Gym Release

Dear Diary,


Morning.


Still feeling bleh, kinda lost I guess. Having things pour over and over in my mind. I cant wait to get over this hump, my work enthusiasm is low right now and I need to perk that back up.


I didnt hear from B yesterday. It was his first day of the new job and thought hed call to share about it, but didnt, so I called near 11pm. He was just busy messing with computer stuff and reminding me of how fixated he gets and its all he thinks about when he gets into it. Inside Im like “Yeah Im aware of this, I have been, I thought it was cute and gave you that space to go get fixated for awhile, but if we were living together would you just dissapear from my life and want to be left alone and hole up in a bedroom for days? Get mad if my kids bothered you? Would you neglect us? etc etc?” See where my mind goes???


He said the job was more challanging then he thought, a lot to learn, but a lot of room to grow, to get a permanent position, to make more money, benefits, move up in the company. So that part is wonderful, just have to see where he goes with it.

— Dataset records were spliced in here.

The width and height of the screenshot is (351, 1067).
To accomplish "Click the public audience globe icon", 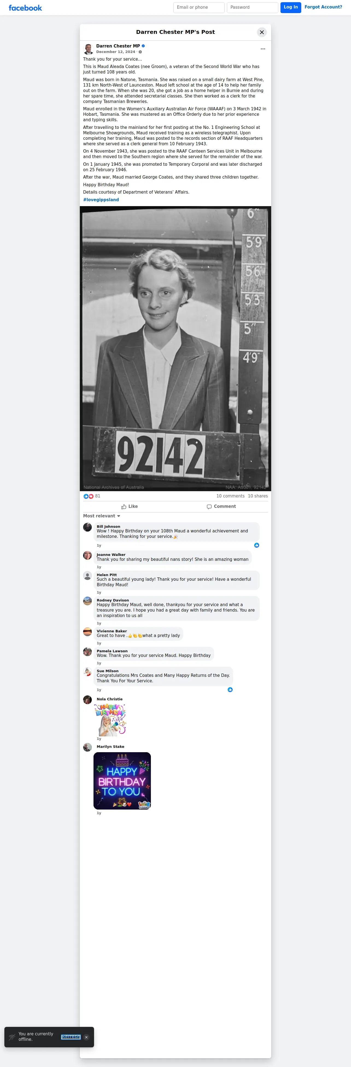I will point(140,52).
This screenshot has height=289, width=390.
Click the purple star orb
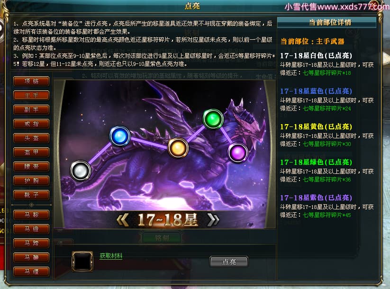(x=238, y=152)
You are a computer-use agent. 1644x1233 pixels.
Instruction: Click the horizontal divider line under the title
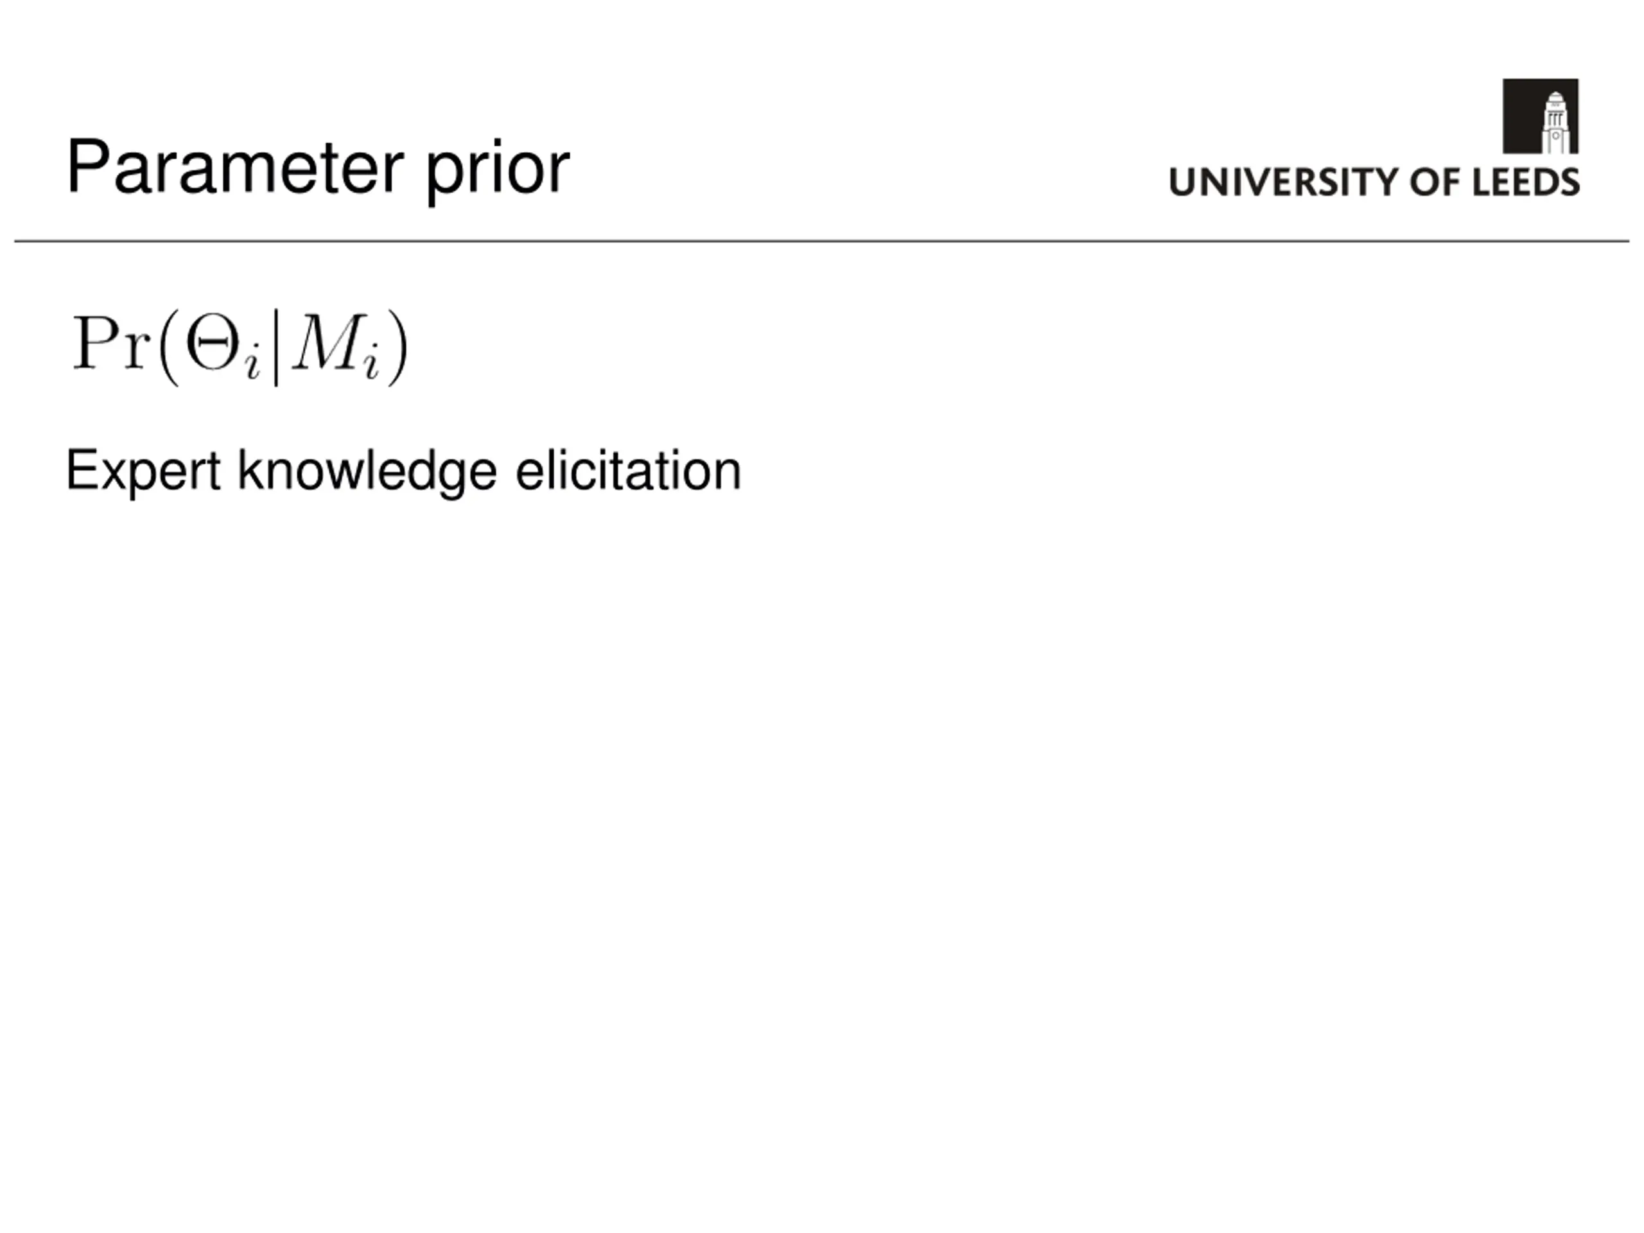coord(822,241)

The couple he is renting from started fighting last night. Mind you they were down the hall with their door shut and B had his door shut and I COULD Hear her over the phone! B said they were fighting over some house loan money issues they are in the middle of dealing with. And he said the woman is very Vocal when she fights so this is how she is. I think this is what B meant when he said it wasnt a place hed think Id want my kids hanging around cause of the yelling? The little girl who is only 7 came to B’s door at 11pm just bugging him. Im like “Does she have school in the AM??” hes like yeah. So yeah its not a family home that is anything like mine.


Not saying they are terrible people. I met her friday night and talked a little bit and held her baby, and she is due in Nov with her 3rd child. She got pregnant right after having the last baby so she will have 2 tiny ones.


Music dude and I spoke briefly online yesterday. Monday he does accounting so its kinda hard to talk, then he was stuck there after hours. I asked him how his Sunday went with his daughter and he said his ex flaked and he didnt see her. Then said something about getting her last night and hed call me later. Never heard another word.


I get all insecure and crap and analyze everything and feel like he is upset at me or something or doesnt really care to get to know me anymore. Why do I do that?? I can hear my counselor saying “Think more highly of yourself, you are a wonderful person, and if someone doesnt want to get to know you or be your friend, then thats on them” and nothing like that has even happened!


Insecurity I guess? I mean the guy called me Monday night so he still wants to talk to me right?


I also have been thinking about sex the past few days. How if I were to be with someone else I dont want to jump right back into that area. How I want to develop more, spend time with them and all. Dont get me wrong, I like sex. But I guess with my ex it was the last connecting thing between us before the split, and I see how B and I have less and less we actually do together, but the sex is good.


I was up late the other night and some infomercial was on about love and relationships. Yeah its probably some corny BS stuff, but it did spark some interest in me, Im curious what it says. I just recall them saying something like “How men back in time did built things, palaces and things for women, and what was it that propelled men to die, build great things of beauty, etc for their women?” I cant say it like they did on the show, but I really wonder what her little reasoning behind it all was and how it applies to todays relationships.


If anyone knows the name of this course let me know, they have a website but I cant remember what it was called.


I thank God for the gym, I think its the thing im looking forward to most this week. Its the place I can go relax, yeah relax! Let off all the stress, let it go, go into a zone. Plus my gym buddy is always cool. He and I were talking and working out together and I just start laughing, and he is always pushing me to lift more weight. He does make the time more enjoyable and is a great encourager. But even when hes not there the gym is good for me. It helps me sleep better at night too, but I just leave feeling really good as if Ive left some of my burdens there.